Along my journey I have been blessed to work with many of the leading hearts and minds in the fields of sustainable seafood and ocean conservation, two of the most important – and inextricably linked – fundamental components required to maintain human life on Earth.
In 2012, after years of traveling and researching abroad, I returned to my homeport on Long Island and founded Dock to Dish – a network of direct market programs, structurally reflective of the Community Supported Agriculture (CSA) concept.
Dock to Dish is now considered to be a visionary sourcing model that has arrived decades ahead of its time.
The new initiatives were designed to reconnect our small-scale fishery directly to our local community in sustainable seafood sourcing cooperatives. The primary purpose was to restore transparency into the seafood marketplace and bring back our long-lost Know Your Fisherman culture. With the help of chefs Dan Barber, Michael Cimarusti and others, the original membership-based, supply-driven Dock to Dish programs have since flourished to levels beyond imagination.
Over the past five years we have continued to work on the coastal frontiers of the local food movement, creating new alternatives to old industrialised seafood supply chains, while strengthening small-scale fishing communities in North and Central America.
Now operating in ports spanning from New York and California to Canada and Costa Rica, our place-based sourcing programs have repeatedly blazed new trails toward the restoration of transparency and sustainability in the wild seafood marketplace.
We conduct ourselves with an increasing sense of urgency, as we have witnessed first-hand, the very real effects of climate change on our warming oceans and local inshore ecosystems.
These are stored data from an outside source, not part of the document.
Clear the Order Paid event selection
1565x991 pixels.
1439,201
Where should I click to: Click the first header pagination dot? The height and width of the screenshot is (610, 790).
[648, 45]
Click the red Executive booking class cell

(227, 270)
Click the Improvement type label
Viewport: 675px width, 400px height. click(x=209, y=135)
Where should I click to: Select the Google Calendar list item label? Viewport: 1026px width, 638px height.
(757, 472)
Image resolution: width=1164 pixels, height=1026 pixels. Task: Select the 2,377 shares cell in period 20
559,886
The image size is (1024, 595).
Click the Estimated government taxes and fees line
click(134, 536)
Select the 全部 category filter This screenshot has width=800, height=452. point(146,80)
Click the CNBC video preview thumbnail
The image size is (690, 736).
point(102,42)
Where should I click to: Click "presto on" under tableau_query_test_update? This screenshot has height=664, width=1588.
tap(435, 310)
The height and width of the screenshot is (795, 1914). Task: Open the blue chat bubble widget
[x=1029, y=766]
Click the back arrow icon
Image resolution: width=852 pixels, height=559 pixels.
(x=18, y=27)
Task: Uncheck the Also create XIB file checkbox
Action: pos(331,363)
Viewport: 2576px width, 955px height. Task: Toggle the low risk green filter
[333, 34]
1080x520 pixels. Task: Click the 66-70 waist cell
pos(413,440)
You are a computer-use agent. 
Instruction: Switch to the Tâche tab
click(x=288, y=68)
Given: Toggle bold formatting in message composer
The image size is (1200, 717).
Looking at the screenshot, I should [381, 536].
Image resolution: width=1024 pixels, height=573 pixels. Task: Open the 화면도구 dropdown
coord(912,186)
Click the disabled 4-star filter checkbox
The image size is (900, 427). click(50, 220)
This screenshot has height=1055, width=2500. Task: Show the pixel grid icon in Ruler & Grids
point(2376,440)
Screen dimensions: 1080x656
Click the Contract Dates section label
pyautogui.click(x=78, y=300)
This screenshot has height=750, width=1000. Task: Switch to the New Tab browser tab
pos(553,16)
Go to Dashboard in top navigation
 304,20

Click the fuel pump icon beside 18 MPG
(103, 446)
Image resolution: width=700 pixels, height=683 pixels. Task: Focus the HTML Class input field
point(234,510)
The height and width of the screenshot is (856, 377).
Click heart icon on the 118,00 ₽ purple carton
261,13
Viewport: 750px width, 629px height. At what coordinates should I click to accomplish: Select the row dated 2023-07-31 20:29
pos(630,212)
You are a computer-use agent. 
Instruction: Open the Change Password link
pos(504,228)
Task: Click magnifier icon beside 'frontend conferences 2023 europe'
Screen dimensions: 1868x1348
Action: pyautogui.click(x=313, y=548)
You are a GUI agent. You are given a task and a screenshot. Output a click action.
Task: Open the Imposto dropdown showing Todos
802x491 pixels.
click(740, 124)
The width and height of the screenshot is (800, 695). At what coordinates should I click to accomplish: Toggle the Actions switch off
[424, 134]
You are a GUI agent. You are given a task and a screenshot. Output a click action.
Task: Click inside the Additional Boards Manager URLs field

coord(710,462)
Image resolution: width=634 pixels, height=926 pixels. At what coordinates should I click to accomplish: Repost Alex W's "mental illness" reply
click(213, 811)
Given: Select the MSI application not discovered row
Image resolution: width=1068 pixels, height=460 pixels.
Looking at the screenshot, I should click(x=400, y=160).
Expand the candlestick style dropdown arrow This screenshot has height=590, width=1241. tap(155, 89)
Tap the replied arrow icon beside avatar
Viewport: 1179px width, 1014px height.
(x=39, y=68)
Dock to Dish programs were intentionally designed to generate the least carbon emissions of any other wild seafood sourcing system in our class, featuring the lowest amount of food miles for transport – and the smallest carbon footprint – of any alternative distribution model serving a major city. Our strictly supply-driven systems reverse the historical demand-based value chain of the industrialised seafood market, relieve pricing pressure from the most popular species of fish and restore balance by reverting back to a genuine 'catch of the day' format in the truest sense.
Dock to Dish is now considered to be a visionary sourcing model that has arrived decades ahead of its time. Twenty years from now, it will be standard practice for everyone to have a membership with their nearest local fishery in order to access the freshest premium wild seafood.
In 2016, Vanity Fair magazine ranked Dock to Dish one of the 25 most daring and intrepid organizations in America for driving the local food movement forward and "redefining the economy of the seas," and Grist named Dock to Dish among the top 50 innovators leading the country toward a more sustainable future.
Please join us on our mission to protect our ocean and our wild seafood resources – help us ensure that future generations will have the opportunity to benefit from them.
The ocean is everyone's business, so let's get to work.
* Fisherman: In the US context, this an inclusive and gender-neutral term for us, and the one used most commonly among women who fish in our network. It’s meant to refer to those who might also use the terms fish harvesters, fisherwomen, fishermisses, fishers, and intertidal gatherers, as well as those practicing restorative aquaculture on a sustainable scale.